The PCR amplicons were purified using ExoSAP-IT PCR product cleanup reagent (Applied Biosystems, Foster City, CA), as per manufacturer instruction. The purified PCR product was sequenced using 8-capillary Sanger sequencing reactions per sample with 8 serotype-specific sequencing primers (4 forward and 4 reverse reactions, see Table 2 in [27]) with Big-Dye terminator V3.1 ready reaction cycle sequencing kit (Applied Biosystems, Foster City, CA) per manufacturer’s guideline on GeneAmp PCR system 9700 thermocyclers (Applied Biosystems, Foster City, CA).
Finally, the purification of the cycle sequencing product was performed using BigDye XTerminator purification kit (Applied Biosystems, Foster City, CA). Sequencing was performed on 3500 XL genetic analyzer (Applied Biosystems, Foster City, CA). Sequence trace files and contig assembly analysis were performed using Sequencher software version 5.4.6. The consensus sequences were analyzed with BLAST (https://blast.ncbi.nlm.nih.gov/) to confirm sequence identity and retrieve similar sequences for phylogenetic analysis.

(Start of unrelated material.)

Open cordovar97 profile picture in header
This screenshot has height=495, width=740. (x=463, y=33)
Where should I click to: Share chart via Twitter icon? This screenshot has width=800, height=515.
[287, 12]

Phylogenetic tree construction
Phylogenetic analyses with the DENV E gene sequences generated by this study were conducted using at least the top 10 sequences with high similarity resulting from BLAST available in GenBank. Multiple sequence alignments of study sequences and reference sequences for each serotype from different geographical regions were generated with Clustal W in MEGA X software [28]. For genotyping analyses, additional sequences with high similarity from different DENV studies, including sequences of contemporary geographic-temporal origin, were included to maximize the genotypes’ representation and the sequence’s geographic-temporal origin. Phylogenetic trees were inferred using the maximum likelihood method in IQ-TREE software (http://www.iqtree.org/) version 1.6.12 with 1,000 bootstrap replicates for node support test. The level of bootstrap support considered to be significant was 75%. The best fitting trees were visualized using Interactive Tree of Life (iTOL) version 6.7 web-based software (https://itol.embl.de/). The genotypes were identified using The Genome Detective Virus Typing Tool available online (https://www.genomedetective.com/app/typingtool/dengue/). Quantum Geographic Information System (QGIS) version 3.24.1 was used to draw the map of dengue cases between 2017 and 2019 in Tanzania. All the sequences from this study were uploaded to the GenBank database (32 strains for DENV-3: OM920035—OM920066; and 341 for DENV-1: OM920075—OM920415). The sequences are listed in S1 and S2 Tables.
Statistical analysis
Data were analyzed by using STATA version 15. Frequency and proportions were used to analyze categorical variables while median with interquartile range (IQR) was used to summarize continuous variables.
Results
Socio-demographic characteristics of patients with dengue infection
Of the 1,381 samples tested, 823 (59.6%) were confirmed dengue positive by RT-PCR; a median age of 29 years (IQR:22–40). None of the patients tested reported having dengue hemorrhagic fever (DHF) or dengue shock syndrome (DSS). DENV infection were 450 (54.7%) for males with the highest proportion of dengue observed in patients aged 25–34 years, as shown in Table 2.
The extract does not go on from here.